Meanwhile, Japanese Yen finds itself on the losing end as well, contributing to the extended rally in Nikkei, which soared to a new 34-year high, breaking past the 37,000 psychological level.

On the contrary, Dollar stands out as the day’s strongest performer for now, with the financial markets on edge for the upcoming US CPI data release. Analysts are forecasting deceleration in headline CPI from 3.4% to 2.9% in January, alongside minor decrease in core CPI from 3.9% to 3.8%.

It should be emphasized that the broadening of disinflation from goods to services sectors remains a critical consideration for Fed. The pace and timing of rate rate cuts hinge on this data. Presently, Fed fund futures indicate a 57% likelihood of a rate cut by May, with the probability exceeding 90% by June.

Elsewhere in the currency markets, Euro is currently the second strongest while Swiss Franc and Sterling are mixed. UK employment and wages down will be a key focus in European session. But Swiss CPI and Germany ZEW economic sentiment could also be market moving.

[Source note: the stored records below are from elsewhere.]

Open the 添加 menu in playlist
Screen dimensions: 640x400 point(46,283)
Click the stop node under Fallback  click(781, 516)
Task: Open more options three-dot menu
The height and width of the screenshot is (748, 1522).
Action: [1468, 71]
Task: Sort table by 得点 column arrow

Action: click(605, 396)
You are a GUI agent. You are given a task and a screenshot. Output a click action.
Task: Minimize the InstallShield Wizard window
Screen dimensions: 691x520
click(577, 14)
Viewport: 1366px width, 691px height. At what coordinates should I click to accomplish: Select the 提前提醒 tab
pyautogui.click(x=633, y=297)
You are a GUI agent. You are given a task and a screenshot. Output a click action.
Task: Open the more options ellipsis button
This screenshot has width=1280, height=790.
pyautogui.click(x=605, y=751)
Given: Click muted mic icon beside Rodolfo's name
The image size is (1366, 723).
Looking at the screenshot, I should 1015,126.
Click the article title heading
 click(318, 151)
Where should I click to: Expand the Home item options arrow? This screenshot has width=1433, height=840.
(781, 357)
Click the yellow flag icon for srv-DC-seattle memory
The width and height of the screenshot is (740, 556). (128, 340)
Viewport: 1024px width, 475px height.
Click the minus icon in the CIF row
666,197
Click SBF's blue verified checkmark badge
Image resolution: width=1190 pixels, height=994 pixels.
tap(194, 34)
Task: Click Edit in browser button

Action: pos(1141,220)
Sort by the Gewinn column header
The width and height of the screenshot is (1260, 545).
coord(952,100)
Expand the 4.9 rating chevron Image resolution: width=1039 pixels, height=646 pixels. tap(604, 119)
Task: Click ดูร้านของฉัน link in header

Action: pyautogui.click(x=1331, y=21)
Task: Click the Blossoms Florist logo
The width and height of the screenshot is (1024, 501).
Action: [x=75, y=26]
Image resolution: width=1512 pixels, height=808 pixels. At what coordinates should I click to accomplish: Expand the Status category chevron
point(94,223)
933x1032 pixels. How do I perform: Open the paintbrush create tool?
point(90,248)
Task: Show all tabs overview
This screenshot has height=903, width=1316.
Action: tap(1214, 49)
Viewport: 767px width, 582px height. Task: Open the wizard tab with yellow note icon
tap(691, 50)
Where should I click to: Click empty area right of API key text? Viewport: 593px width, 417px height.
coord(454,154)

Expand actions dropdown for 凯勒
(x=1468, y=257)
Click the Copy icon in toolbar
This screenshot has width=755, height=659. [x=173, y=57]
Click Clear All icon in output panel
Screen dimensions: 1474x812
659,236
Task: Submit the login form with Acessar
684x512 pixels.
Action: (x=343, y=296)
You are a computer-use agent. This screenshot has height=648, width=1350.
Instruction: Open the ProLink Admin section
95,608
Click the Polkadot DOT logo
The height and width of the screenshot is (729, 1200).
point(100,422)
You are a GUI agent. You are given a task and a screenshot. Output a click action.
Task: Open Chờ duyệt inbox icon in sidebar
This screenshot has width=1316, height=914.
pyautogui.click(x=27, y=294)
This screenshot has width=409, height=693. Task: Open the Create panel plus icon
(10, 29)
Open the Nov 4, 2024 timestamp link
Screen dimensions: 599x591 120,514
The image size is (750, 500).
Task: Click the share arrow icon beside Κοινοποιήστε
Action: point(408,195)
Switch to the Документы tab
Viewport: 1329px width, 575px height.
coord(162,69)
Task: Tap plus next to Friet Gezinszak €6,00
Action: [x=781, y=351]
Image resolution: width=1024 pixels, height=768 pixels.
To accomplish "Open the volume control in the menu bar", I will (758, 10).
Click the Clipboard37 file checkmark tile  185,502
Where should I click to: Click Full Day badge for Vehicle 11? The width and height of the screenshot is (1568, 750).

A pair garnering particular interest is GBP/CHF, which is currently pressing 1.1058 resistance level. Decisive break there will resume the whole rebound from 1.0634. More importantly, that would strength the case that whole corrective down trend from 1.1574 ha completed. Further rally would be seen to 1.1153 resistance for confirmation. At the same time, break of 0.8512 support in EUR/GBP will also solidify Sterling’s overall momentum, as least against its European peers.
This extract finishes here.